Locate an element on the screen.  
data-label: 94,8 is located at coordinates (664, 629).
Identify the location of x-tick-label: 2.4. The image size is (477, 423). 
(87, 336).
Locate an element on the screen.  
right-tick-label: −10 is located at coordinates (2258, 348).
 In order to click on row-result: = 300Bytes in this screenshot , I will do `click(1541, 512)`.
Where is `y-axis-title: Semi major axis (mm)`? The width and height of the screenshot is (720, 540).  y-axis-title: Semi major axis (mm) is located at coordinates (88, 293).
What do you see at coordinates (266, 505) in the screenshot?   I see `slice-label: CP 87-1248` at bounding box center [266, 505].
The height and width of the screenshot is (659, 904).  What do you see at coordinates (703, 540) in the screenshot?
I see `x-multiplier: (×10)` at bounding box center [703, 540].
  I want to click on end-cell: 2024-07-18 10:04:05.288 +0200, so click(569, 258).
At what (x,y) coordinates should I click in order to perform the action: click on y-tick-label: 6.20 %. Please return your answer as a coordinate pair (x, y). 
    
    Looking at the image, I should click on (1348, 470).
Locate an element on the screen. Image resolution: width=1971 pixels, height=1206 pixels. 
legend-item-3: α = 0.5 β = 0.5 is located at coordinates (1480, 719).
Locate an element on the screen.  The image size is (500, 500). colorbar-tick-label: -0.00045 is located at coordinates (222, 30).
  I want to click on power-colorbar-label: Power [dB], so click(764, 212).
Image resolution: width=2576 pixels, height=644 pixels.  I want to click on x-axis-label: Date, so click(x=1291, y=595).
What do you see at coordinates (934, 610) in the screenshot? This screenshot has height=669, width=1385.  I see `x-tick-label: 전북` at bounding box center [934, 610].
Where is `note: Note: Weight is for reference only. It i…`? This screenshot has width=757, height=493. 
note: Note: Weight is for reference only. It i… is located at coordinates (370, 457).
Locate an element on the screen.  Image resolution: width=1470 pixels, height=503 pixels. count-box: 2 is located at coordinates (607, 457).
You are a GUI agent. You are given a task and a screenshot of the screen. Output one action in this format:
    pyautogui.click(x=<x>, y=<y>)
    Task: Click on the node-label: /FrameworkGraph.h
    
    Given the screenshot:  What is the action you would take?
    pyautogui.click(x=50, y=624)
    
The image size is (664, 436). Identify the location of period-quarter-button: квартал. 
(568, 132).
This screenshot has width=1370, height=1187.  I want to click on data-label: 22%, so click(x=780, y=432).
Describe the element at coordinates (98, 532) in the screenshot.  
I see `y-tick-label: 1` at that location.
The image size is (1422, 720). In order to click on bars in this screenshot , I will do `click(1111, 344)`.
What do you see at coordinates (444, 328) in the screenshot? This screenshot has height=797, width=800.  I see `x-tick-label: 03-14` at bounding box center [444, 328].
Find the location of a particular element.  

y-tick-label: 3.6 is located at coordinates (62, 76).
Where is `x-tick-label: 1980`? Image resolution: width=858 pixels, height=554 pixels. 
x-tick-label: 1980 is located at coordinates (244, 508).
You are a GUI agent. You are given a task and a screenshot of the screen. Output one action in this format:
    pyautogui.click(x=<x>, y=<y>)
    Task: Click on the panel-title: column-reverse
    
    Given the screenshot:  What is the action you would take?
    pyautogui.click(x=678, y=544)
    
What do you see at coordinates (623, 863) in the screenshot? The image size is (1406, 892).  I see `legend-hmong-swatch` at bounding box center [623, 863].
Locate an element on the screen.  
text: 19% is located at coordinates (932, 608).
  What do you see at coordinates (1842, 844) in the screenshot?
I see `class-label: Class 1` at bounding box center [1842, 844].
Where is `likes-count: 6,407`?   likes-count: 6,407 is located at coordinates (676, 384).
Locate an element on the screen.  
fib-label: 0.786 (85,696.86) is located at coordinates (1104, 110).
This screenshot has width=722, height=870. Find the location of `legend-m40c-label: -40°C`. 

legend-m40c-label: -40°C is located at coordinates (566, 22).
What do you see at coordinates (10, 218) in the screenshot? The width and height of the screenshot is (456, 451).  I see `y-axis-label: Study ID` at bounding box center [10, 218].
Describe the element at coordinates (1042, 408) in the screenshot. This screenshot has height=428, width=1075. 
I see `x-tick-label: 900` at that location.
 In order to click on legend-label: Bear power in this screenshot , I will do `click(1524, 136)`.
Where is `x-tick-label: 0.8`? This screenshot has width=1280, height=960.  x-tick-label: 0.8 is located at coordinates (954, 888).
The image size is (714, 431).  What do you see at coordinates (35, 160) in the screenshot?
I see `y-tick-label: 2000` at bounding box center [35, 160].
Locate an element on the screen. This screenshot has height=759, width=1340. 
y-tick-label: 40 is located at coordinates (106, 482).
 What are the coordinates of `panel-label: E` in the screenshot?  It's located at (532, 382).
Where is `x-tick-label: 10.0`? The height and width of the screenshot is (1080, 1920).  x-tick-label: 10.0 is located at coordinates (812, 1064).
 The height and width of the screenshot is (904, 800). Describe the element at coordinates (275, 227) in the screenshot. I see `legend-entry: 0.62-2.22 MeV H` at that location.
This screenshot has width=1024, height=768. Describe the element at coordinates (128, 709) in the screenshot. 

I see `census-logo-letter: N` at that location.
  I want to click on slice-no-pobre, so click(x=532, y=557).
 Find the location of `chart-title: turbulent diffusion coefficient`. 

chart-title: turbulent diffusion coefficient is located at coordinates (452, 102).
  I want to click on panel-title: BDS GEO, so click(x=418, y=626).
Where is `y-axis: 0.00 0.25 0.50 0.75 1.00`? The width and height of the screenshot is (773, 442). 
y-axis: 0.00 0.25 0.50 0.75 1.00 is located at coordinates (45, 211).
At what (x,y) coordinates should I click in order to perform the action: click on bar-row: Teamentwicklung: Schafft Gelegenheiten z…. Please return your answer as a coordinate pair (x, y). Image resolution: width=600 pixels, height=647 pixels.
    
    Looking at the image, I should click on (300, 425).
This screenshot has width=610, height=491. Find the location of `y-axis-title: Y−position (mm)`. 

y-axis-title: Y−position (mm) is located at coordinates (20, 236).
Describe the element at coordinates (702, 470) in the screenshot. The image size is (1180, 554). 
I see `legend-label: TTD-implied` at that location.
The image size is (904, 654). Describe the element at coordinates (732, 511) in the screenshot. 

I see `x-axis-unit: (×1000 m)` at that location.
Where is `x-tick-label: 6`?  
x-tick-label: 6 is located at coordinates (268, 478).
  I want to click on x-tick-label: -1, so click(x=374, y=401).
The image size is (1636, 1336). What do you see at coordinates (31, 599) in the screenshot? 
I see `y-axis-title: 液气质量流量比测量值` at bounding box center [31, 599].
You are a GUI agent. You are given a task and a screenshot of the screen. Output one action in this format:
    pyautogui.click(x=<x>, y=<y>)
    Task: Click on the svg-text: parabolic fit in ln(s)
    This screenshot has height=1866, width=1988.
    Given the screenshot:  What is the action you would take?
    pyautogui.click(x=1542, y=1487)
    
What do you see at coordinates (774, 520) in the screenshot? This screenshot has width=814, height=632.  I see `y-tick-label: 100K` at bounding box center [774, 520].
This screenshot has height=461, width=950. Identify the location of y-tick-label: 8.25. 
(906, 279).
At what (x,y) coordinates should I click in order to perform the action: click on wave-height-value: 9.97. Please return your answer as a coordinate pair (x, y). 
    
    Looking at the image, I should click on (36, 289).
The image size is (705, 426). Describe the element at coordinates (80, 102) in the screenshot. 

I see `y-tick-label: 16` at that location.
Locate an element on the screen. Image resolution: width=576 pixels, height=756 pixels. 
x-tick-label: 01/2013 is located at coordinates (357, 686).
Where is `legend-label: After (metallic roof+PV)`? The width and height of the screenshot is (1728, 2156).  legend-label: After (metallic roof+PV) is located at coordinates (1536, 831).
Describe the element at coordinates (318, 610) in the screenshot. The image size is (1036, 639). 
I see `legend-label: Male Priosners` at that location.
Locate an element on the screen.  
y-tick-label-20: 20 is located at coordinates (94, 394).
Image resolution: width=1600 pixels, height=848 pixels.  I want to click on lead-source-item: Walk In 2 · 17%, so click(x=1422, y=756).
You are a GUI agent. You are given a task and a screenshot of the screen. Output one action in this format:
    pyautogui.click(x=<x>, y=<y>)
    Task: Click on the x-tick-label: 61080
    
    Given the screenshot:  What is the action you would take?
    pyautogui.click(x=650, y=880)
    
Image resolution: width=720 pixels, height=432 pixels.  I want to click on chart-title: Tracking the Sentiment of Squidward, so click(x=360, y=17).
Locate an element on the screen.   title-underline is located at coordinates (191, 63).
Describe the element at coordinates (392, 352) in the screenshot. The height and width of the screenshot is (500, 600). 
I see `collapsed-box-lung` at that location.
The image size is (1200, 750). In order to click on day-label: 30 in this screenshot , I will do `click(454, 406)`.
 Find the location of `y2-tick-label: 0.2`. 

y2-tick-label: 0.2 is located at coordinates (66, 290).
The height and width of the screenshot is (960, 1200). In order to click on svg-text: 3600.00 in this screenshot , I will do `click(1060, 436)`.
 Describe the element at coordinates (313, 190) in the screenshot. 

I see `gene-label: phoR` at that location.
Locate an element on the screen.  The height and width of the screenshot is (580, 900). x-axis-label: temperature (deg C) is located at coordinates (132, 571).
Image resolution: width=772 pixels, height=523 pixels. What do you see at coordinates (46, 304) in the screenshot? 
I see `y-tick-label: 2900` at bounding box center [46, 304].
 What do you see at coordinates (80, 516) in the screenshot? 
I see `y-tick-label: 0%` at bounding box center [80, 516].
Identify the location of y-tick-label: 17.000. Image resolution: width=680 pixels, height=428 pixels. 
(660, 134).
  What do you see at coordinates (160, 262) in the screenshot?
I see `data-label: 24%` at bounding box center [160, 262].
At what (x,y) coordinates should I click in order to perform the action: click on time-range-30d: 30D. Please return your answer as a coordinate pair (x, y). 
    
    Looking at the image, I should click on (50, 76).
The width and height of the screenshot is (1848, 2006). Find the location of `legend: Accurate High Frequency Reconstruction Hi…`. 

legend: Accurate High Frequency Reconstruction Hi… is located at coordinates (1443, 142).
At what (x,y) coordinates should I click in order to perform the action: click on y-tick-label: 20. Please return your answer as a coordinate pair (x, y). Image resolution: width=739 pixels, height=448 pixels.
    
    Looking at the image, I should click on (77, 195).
_ _ _ _ _
§ **Problem details**
Turn the lines of the records from the one holding "I want to click on panel-title: BDS" through the one holding "Looking at the image, I should click on (300, 425).", both included, into a Markdown table with the columns Row and Line. Leave out blank lines.

§ **Solved problem**
| Row | Line |
|---|---|
| 1 |   I want to click on panel-title: BDS GEO, so click(x=418, y=626). |
| 2 | Where is `y-axis: 0.00 0.25 0.50 0.75 1.00`? The width and height of the screenshot is (773, 442).  |
| 3 | y-axis: 0.00 0.25 0.50 0.75 1.00 is located at coordinates (45, 211). |
| 4 | At what (x,y) coordinates should I click in order to perform the action: click on bar-row: Teamentwicklung: Schafft Gelegenheiten z…. Please return your answer as a coordinate pair (x, y). Image resolution: width=600 pixels, height=647 pixels. |
| 5 |     Looking at the image, I should click on (300, 425). |